There are about 20,500 homozygous 508del persons (12 years old or older) in US and major EU markets. For this year, we can count on 8500 persons in the US. In the Lum+Iva rollover study, greater than 90% of Phase III participants joined the trial. Uptake of this combo will be slower than the speed of adoption by 551 CFers, and let us assume that an average of 75 % of 8500 homozygotes take the combo within 6 months of launch (by the end of the year). You get a revenue of 8500 x 0.75 x 200 K x 0.5 year = 638 Mln. Vertex projects to receive 570 Mln from Kalydeco responsive CFers. The annual company expenditure will not exceed 1.1 Bln (source: Vertex), and the tax for orphan drug sales is zero. Then, by the end of 2015 the net will be 108 Mln (= 638 Mln + 570 Mln - 1100 Mln). This corresponds to $ 0.39 per share.
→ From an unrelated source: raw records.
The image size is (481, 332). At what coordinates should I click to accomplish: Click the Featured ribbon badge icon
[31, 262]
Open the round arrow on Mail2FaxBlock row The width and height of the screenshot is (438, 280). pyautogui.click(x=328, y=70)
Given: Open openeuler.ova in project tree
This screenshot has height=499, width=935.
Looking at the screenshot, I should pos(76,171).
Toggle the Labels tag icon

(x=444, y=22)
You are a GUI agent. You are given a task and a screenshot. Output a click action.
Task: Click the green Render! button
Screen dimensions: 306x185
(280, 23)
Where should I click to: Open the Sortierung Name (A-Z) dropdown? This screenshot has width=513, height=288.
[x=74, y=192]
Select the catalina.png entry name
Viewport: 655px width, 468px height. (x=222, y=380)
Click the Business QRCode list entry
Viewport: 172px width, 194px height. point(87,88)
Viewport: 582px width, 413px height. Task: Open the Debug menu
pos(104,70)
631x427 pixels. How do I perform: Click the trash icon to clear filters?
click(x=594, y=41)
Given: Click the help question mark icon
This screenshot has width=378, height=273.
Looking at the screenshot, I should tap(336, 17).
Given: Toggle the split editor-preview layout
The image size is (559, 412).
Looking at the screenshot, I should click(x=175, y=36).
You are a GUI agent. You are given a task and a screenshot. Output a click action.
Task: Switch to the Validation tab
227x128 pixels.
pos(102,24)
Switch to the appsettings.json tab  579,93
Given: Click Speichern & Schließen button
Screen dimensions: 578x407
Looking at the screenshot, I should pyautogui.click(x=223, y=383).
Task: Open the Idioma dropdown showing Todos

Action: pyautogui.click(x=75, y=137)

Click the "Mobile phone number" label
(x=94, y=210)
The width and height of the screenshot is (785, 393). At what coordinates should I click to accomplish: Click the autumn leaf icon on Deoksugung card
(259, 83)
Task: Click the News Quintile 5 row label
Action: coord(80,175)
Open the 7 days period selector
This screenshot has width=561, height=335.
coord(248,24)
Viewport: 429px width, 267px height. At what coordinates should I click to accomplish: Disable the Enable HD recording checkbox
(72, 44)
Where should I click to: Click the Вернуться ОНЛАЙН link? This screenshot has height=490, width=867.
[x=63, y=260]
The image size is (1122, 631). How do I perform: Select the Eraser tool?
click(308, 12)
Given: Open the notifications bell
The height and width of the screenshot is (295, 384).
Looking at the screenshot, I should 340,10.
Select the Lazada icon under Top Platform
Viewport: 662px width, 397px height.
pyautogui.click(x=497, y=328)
For 2016, 200 Kalydeco taking CFer will be freed from the VX-661 Phase III trial to raise the sales to 600 Mln, the US sales from Orkambi will be 1.4 Bln, and the EU sales will be 800 Mln. Adding all three, we get 2.8 Bln. If R&D and SG&A amount to 1.2 Bln then, we have 1.6 Bln. Subtracting 10 % royalty payment to CF Foundation, we get 1.44 Bln. Dividing this figure with the number of shares which will be about 250 Mln, the earnings per share will be 1440 Mln/250 Mln = $ 5.76 per share.
My rather conservative calculation shows that Vertex will have positive earnings for the whole year of 2015, and can earn at least $ 5.5 per shr next year from the sales of Kalydeco and Orkambi. VX-661 and second correctors will be successful, and we have to give a P/E of 30 at least. Even if the earnings for the next year is only $5.5, the share price should be 165 at the end of 2016.
RBC notes says:
Orkambi helps VRTX get to $5B peak CF sales and visibility on $10 in
earnings power over next few years - using peer multiples of 15-20x gets the
stock to $150-200 with that math. Plus - there's pipeline that could further
expand on that with '661 (2-drug combo) or dual correctors (triplet combo)
for 30% more pts called heterozygous; Outperform